Problem statement:
Repeat, exactly as written, the line containing "Image resolution: width=865" and each line after it through the end of the data.

(Source records)
━━━━━━━━━━━━━━━━━━━━
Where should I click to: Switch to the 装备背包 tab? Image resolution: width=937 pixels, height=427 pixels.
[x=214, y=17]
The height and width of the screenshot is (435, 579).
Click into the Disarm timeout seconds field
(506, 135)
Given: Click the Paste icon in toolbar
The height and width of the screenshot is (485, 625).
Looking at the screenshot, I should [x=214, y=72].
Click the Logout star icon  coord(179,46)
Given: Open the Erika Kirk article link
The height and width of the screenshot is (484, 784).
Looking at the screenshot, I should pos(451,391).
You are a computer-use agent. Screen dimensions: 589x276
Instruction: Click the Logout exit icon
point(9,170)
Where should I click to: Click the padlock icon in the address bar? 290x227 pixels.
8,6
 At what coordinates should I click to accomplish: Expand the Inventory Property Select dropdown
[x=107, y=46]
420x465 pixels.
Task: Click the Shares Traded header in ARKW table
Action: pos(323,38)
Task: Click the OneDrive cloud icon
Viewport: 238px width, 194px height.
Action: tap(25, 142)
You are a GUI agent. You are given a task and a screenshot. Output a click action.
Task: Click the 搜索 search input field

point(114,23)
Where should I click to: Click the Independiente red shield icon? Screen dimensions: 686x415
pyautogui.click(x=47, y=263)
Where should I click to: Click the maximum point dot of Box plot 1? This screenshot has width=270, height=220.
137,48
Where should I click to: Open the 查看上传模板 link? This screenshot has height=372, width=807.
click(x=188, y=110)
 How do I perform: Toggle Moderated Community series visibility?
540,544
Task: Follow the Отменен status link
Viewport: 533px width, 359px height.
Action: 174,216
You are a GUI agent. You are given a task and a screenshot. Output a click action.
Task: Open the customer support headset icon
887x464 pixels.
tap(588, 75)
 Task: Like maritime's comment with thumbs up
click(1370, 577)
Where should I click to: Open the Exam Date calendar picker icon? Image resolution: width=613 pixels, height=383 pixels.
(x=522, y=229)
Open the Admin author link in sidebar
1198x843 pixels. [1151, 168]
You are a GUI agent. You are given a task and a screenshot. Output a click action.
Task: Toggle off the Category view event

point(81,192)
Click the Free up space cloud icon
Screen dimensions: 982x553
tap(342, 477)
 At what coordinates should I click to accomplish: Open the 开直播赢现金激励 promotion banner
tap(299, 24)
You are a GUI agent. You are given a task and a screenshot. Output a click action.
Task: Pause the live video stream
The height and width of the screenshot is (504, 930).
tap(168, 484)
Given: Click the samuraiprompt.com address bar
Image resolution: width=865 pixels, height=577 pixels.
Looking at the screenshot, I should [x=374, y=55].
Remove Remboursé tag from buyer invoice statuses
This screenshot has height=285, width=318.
━━━━━━━━━━━━━━━━━━━━
Result of this task:
Image resolution: width=865 pixels, height=577 pixels.
Looking at the screenshot, I should [x=374, y=55].
Remove Remboursé tag from buyer invoice statuses
This screenshot has height=285, width=318.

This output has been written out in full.